Friday, August 18, 2006

Motherfucking snakes on a mother fucking plane

Yes I saw it. Not only did I see it, but I saw it opening night.
It was a wonderful B movie.
Oh darling Samuel L. Jackson (they had the foresight to run the promo for his next movie, which looks equally absurd, before the show) I have been your adoring accolyte since first I watched The Long Kiss Goodnight.
Jackson was undoubtedly the star of the show, and EVERYONE knew it at all times.
If you are the least bit upset by gross stuff (people getting bit in the eye, and other places you probably don't want to think about) you should probably skip the first 45 minutes. Don't worry, you won't really miss anything.
Snakes on a Plane pulls no punches. You think it might not go there, but it does. I don't know if revealling painfully obvious plot is a **spoiler** but if it is, you've been warned... read no further.

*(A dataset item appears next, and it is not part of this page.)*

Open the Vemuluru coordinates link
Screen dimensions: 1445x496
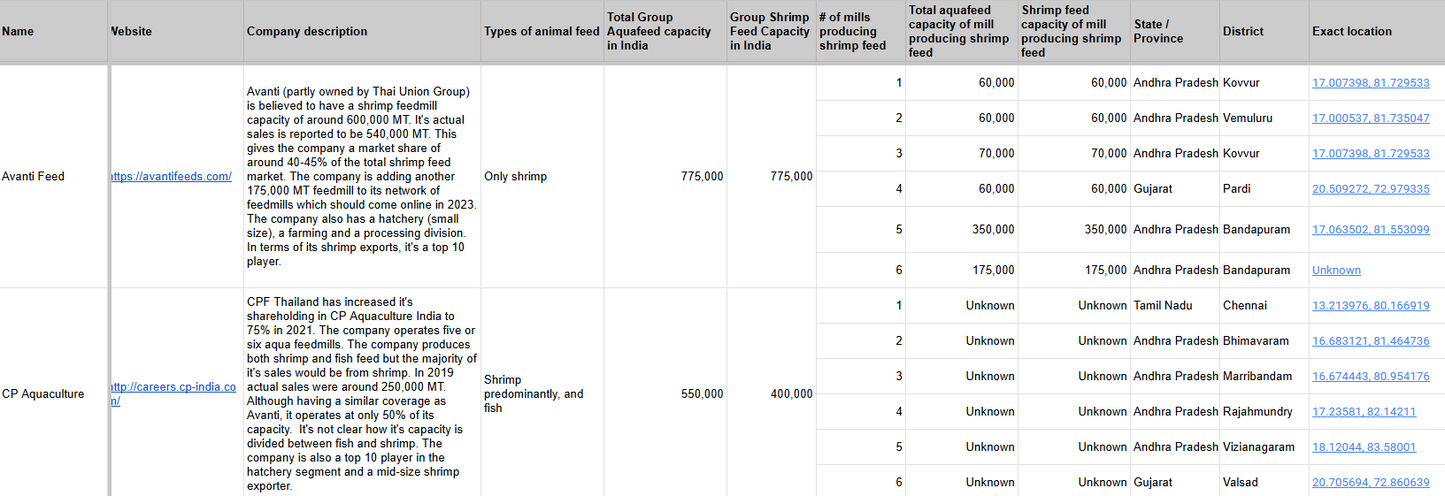point(1370,118)
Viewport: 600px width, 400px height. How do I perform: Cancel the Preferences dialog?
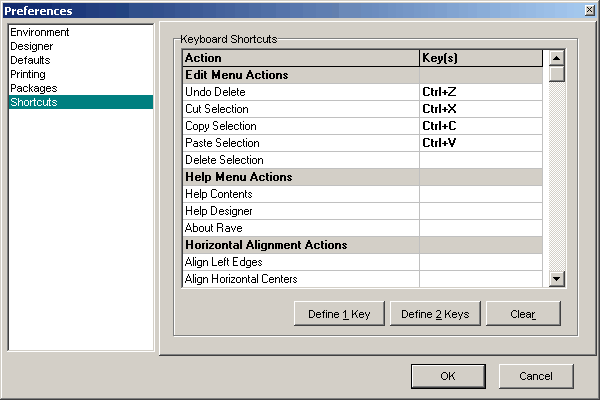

Yes indeed. Mid coital snakebites, the truly unlikeable characters getting bitten (well mostly( penile snakebites, snakes up a skirt, pythons, king cobras, young kids, Keenan from Keenan and Kel/ All That (or maybe it was Kel? I'm pretty sure it was Keenan). As soon as the snakes are released (within the first twenty minutes, under an AMAZINGLY absurd premise) I realized "Oh My God. Will I have to sit through an hour and a half of people screaming like this? Cause if so I will probably leave" When it turns out that the movie is not in fact an hour and a half of people screaming and running in a panic around a plane the movie gets much better, because you've had a glimpse of what it *could* have been.

And besides. Did I mention I've loved Samuel L. Jackson (who should probably be knighted, because his name would sound SO COOL as Sir Samuel L. Jackson) since I was thirteen? Yeah. I have.